**CONSIGNE A:**
Citez le passage du texte sur les lieux nocturnes gais et lesbiens de Montréal au milieu du XXe siècle, de « Armand Larrivée Monroe 1957 » à « et fort élastique. ».
**CONSIGNE B:**
Prolongez le texte sur les lieux nocturnes gais et lesbiens de Montréal au milieu du XXe siècle à la suite de sa dernière phrase.

**TEXTE À LIRE:**
◇ ◇ ◇ ◇

Au milieu du XXe siècle, dans une relative discrétion, gais et lesbiennes fréquentent des établissements nocturnes où ils peuvent un peu plus ouvertement se rencontrer, se divertir et s’affirmer, prélude à la revendication de leurs droits.
Armand Larrivée Monroe 1957
Au milieu de toute l’effervescence nocturne qui anime Montréal au milieu du XXe siècle se développent discrètement des lieux où pourront s’affirmer un peu plus ouvertement les communautés homosexuelles. Certes, la marge de liberté est mince à l’époque. L’homosexualité est alors considérée comme une grave perversion, voire une maladie mentale, même par des éléments progressistes d’une société encore très patriarcale et conservatrice. Si elle n’est pas un crime en soi, elle est souvent réprimée par la police au moyen d’articles du Code criminel relatifs à l’attentat à la pudeur, à la sodomie et, surtout, à la « grossière indécence », une notion floue et fort élastique.
Pourtant, les membres des communautés gaie et lesbienne en émergence se rencontrent et se retrouvent dans des établissements a priori hétérosexuels. Pour les gais, ce sont des endroits comme le Café Monarch, le Piccadilly Club de l’hôtel Mont-Royal ou encore le Diana Grill, en plus d’autres lieux publics comme les saunas, les parcs (celui du Mont-Royal), certains clubs sportifs et des fêtes privées. Les lesbiennes, quant à elles, fréquentent le cabaret Les Ponts de Paris, le Café Rodéo, le Casa Loma, le Blue Sky et le Tropical Room, entre autres. Les deux pôles géographiques des communautés homosexuelles sont l’ouest du centre-ville, aux environs de la rue Peel, et le Red Light.
En 1950, le premier ministre Duplessis vantait la moralité de Montréal en relevant l’absence de clubs homosexuels. Mais dès 1952, le propriétaire du Downbeat Club aménage le Tropical Room, qui sera le premier établissement exclusivement homosexuel. Le Tropical Room emploie des homosexuels à une époque où la discrimination est intense. En 1957, le propriétaire, Solly Silvers, engage Armand Larrivée Monroe pour animer les soirées, qui deviendront très populaires. Et, chose inouïe, les hommes pourront bientôt y danser ensemble.

◇ ◇ ◇ ◇

**DONNÉES FOURNIES:**
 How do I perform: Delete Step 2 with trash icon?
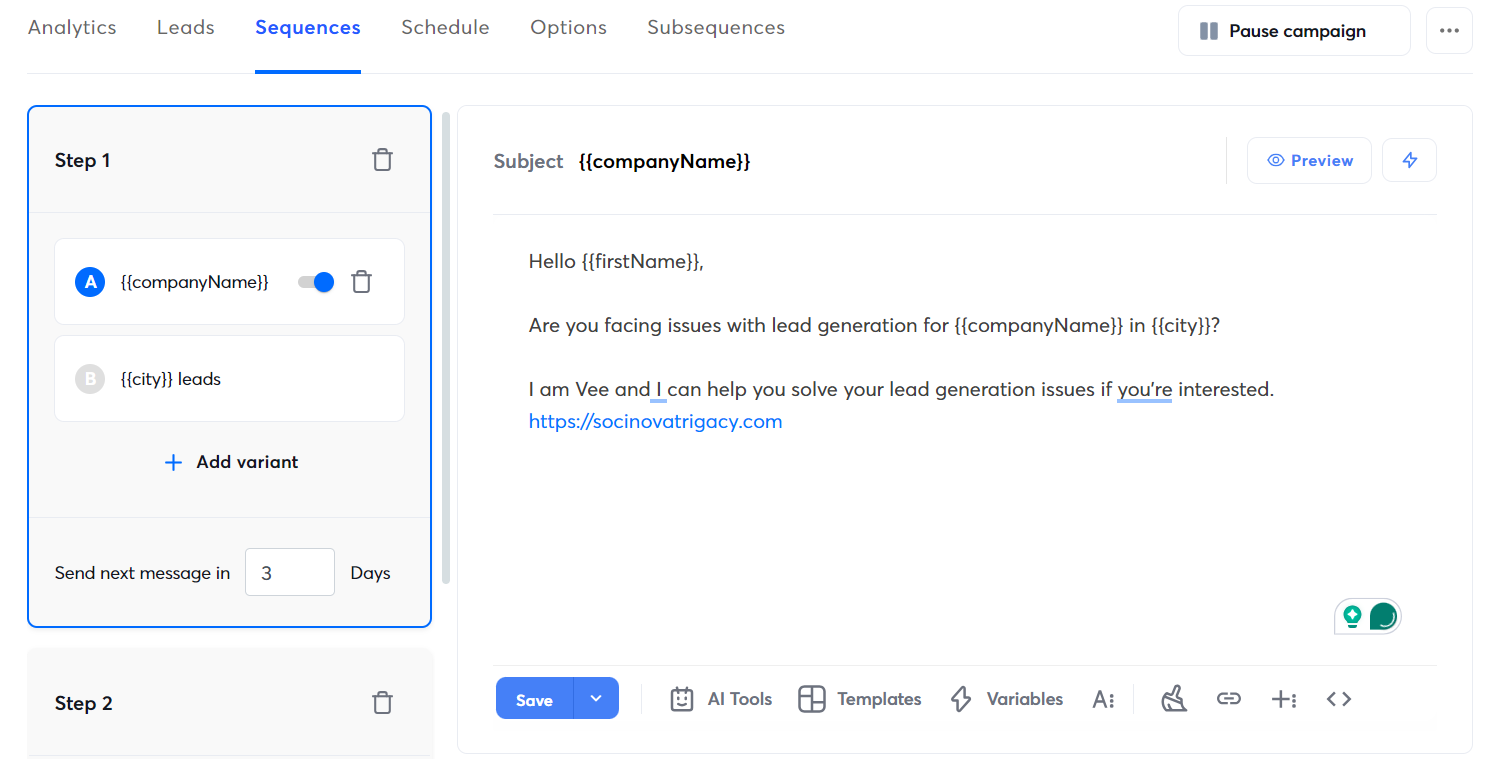pyautogui.click(x=382, y=703)
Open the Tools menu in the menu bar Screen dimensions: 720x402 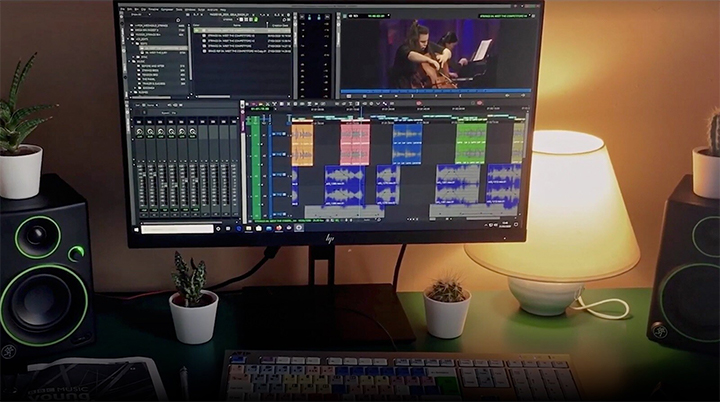point(179,10)
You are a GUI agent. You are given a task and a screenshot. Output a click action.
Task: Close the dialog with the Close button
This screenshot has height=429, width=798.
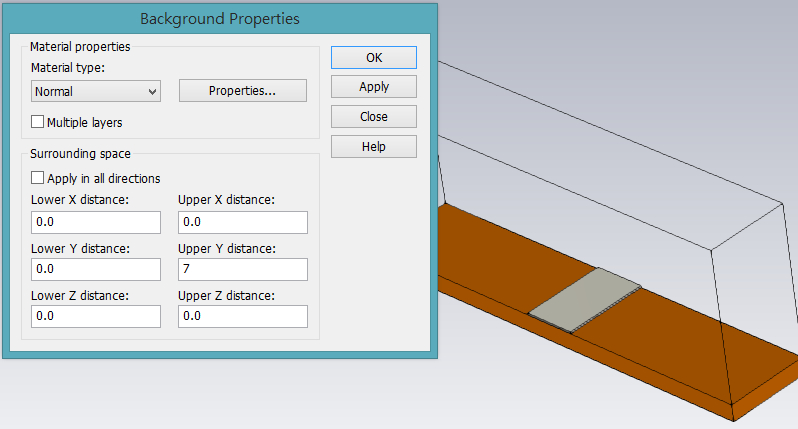pyautogui.click(x=374, y=117)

◇ ◇ ◇ ◇

**ZONE DE RÉPONSE A:**
Armand Larrivée Monroe 1957
Au milieu de toute l’effervescence nocturne qui anime Montréal au milieu du XXe siècle se développent discrètement des lieux où pourront s’affirmer un peu plus ouvertement les communautés homosexuelles. Certes, la marge de liberté est mince à l’époque. L’homosexualité est alors considérée comme une grave perversion, voire une maladie mentale, même par des éléments progressistes d’une société encore très patriarcale et conservatrice. Si elle n’est pas un crime en soi, elle est souvent réprimée par la police au moyen d’articles du Code criminel relatifs à l’attentat à la pudeur, à la sodomie et, surtout, à la « grossière indécence », une notion floue et fort élastique.

**ZONE DE RÉPONSE B:**
Discrétion accrue pour les lesbiennes
Les lesbiennes sont moins visibles que leurs contreparties masculines, car les femmes fréquentent moins les bars, et il est très mal vu qu’une femme sorte sans un homme. La polarité « lesbienne butch » et « lesbienne femme » joue sur ces codes : les « butchs », plus masculines, protègent les « femmes » du harcèlement des hommes. La mafia, qui possède souvent les lieux qu’elles fréquentent, exerce aussi un rôle protecteur. Fondé en 1955 dans la rue Saint-André, le bar Aux Deux Canards, qui deviendra bientôt Les Ponts de Paris, sera l’établissement le plus connu et le plus fréquenté par la communauté.
Armand Larrivée Monroe 1960
Les artistes travestis sont très populaires à l’époque. Les cabarets hétérosexuels leur font une place de choix et une abondante publicité dans les journaux. Après la pionnière Lana St-Cyr dans les années 1940 viennent Armand Monroe et bien sûr Guilda, qui fait ses débuts Chez Paree en 1955.
D’autre part, les communautés gaie et lesbienne font souvent les manchettes de la nouvelle presse à sensation, ces journaux dits « jaunes » qui se multiplient dans les années 1950 et qui se concentrent sur les nouvelles artistiques, les potins, le crime et la moralité. Paradoxalement, en se scandalisant au sujet des bars de « fifis », de « tapettes » ou de « femmes aux femmes », ou en y faisant allusion sur le ton de la dérision, ils publicisent l’existence de ces endroits et de ce mode de vie, ce qui donne à ces communautés une nouvelle visibilité et permet aux novices de repérer les lieux.
Mais l’apprivoisement de cette liberté demeure fragile. L’homophobie est omniprésente tant chez les forces de l’ordre et les autorités municipales que chez les réformateurs qui contestent les droits des homosexuels. La communauté et ses établissements seront l’objet de diverses répressions durant les premières décennies du règne du maire Jean Drapeau. Ce n’est qu’avec la décriminalisation de l’homosexualité à la fin des années 1960 (Omnibus Bill, loi de 1969 modifiant le droit pénal) et l’essor du militantisme gai dans les années 1970 que la communauté amorcera une véritable affirmation publique et la conquête graduelle de ses droits.
Ce texte de Mathieu Lapointe est tiré du livre Scandale! Le Montréal illicite 1940-1960, sous la direction de Catherine Charlebois et Mathieu Lapointe, Montréal, Cardinal, 2016, p. 28-30.